This past Sunday’s edition of The New York Times (June 30) ran a story called “A Favorite Son of Gettysburg” in the sports section – an appropriate feature the day before the 150th anniversary of the great Civil War battle. What stood out for me was the very first sentence that included the statement: “…the turning point in the Civil War….” about the 1863 battle around the small Pennsylvania town of Gettysburg.

According to this article, Gettysburg was the turning point, not just one of the important battles that eventually led to the North’s victory. I’ve seen statements similar to this about Gettysburg in other newspapers, in books and online and this assumption about Gettysburg is simply wrong.

I know, I know, it’s shocking that many professional writers do not do proper research before they communicate inaccurate information. It is just easier and simpler to say that Gettysburg was the turning point of the Civil War.

Gettysburg was an important battle, but it was not the turning point for the Civil War.

So what was?

I do not think that any one single battle or event can be designated as the turning point from which one side lost or won the Civil War. It took the cumulative effects of:

  1. Four years of many small and large battlefield victories by Federal forces, with the resulting loss of Southern territory;
  2. The blockade of Southern ports and destruction of the South’s economy;
  3. The overwhelming numbers of people and industrial advantages of the North;
  4. The political acumen of President Lincoln to create and maintain a coalition to pursue four years of bloody conflict and still win re-election in a Union of Northern states where war weariness and disaffection bred significant opposition to “Mr. Lincoln’s war.”

There were two important battles in the Eastern Theater, and in a series of two blog posts I will explain why I believe that Gettysburg is probably the most famous but not the most important.

From July of 1861 to June 1863, the primary U.S. field army in the East won only one major battle against its Confederate opponents – at Antietam (or Sharpsburg) in Maryland in September of 1862. Even at Antietam, Robert E. Lee’s Army of Northern Virginia fought the U.S. Army of the Potomac to a draw before retreating across the Potomac River back into Virginia.

While Antietam was not a spectacular Federal victory, it was enough for President Lincoln to issue his Emancipation Proclamation that freed slaves in states under rebellion (but not in loyal slave states), and allowed for recruitment of former slaves into the U.S. military (nearly 200,000 served).

Antietam therefore led to the greatest political advantage the North would attain as the Emancipation Proclamation effectively meant that Great Britain would not militarily intercede for the South (and without Great Britain, France also would not fight for slavery).

There were many people in the North, including a number of U.S. soldiers, who were not happy with the Emancipation Proclamation and did not want to fight to abolish slavery.
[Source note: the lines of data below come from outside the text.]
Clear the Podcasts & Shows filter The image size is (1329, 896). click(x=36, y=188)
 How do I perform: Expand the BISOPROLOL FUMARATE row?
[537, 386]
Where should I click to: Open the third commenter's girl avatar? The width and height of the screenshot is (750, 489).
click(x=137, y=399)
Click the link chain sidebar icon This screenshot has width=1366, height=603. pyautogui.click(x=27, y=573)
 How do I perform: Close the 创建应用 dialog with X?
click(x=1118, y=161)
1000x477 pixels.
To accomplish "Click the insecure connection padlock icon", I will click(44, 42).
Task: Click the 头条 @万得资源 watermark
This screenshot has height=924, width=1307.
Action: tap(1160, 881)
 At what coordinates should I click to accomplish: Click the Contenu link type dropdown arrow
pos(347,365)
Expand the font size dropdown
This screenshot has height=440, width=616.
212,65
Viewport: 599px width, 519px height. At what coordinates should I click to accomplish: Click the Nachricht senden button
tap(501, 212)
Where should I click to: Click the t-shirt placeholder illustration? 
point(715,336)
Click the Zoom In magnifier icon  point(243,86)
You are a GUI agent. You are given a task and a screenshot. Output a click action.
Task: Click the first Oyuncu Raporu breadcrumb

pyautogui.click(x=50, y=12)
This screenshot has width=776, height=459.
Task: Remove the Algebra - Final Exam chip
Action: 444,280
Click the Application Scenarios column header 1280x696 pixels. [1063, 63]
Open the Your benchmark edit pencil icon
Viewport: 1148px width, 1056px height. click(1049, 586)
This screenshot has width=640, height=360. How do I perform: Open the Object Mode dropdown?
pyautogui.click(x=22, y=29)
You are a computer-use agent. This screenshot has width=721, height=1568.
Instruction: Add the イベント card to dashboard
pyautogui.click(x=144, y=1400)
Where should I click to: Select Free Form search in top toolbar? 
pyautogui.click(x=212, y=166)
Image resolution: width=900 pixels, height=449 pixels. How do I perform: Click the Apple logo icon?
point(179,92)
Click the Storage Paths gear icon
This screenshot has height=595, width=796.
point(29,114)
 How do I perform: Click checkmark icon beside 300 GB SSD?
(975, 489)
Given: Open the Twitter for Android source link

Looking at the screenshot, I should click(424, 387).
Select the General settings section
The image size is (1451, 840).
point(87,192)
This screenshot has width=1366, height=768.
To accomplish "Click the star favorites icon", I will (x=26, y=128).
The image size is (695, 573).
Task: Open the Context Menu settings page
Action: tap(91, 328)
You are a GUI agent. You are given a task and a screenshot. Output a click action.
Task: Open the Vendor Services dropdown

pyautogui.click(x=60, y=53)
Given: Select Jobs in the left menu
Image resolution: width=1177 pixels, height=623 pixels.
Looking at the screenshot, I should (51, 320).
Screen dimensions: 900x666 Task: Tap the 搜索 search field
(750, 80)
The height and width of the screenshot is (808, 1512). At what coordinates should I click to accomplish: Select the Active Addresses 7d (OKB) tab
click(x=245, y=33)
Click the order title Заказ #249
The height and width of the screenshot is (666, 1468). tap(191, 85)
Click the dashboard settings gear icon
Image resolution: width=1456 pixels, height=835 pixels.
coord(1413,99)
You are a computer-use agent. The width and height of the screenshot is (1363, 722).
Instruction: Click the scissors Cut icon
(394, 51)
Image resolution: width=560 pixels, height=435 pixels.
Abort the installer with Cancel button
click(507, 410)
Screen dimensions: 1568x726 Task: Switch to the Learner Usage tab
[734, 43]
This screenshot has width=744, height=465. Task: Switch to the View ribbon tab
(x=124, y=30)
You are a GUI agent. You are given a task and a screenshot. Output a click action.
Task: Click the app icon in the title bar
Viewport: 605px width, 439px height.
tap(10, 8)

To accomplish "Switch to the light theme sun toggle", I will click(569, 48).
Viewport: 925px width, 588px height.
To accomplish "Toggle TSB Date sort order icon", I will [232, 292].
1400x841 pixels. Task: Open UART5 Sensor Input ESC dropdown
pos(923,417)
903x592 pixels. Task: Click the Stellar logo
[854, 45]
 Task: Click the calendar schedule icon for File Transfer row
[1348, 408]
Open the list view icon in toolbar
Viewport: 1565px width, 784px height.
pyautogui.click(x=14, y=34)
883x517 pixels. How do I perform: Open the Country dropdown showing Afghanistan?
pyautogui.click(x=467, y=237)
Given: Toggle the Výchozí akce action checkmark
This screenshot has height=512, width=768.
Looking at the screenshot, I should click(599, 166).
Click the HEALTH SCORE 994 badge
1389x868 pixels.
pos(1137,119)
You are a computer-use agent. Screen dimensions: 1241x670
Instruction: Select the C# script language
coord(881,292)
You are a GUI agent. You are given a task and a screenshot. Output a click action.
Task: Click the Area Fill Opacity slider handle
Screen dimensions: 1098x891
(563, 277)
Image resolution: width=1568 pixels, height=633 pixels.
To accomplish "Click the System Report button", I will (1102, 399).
However, while there was increasing political opposition to the “black” Republican administration of Lincoln, there were no large-scale desertions or resignations from the U.S. field armies due to the Proclamation.

Because of its political ramifications, Antietam is the most important single battle in the East because if Lee had won, it might have delayed the issuance of the Proclamation and perhaps obtained recognition of the Confederate States of America by Great Britain and France. This is a huge potential political swing because of victory or defeat in just one battle.

We’ll look more closely at Gettysburg in a separate post.

About the photo: Burnside’s Bridge over Antietam Creek saw the final Federal attack that nearly won the battle for the Army of the Potomac. Lee’s Confederate army retreated the next day, providing President Lincoln with a vital victory that enabled him to enact the Emancipation Proclamation.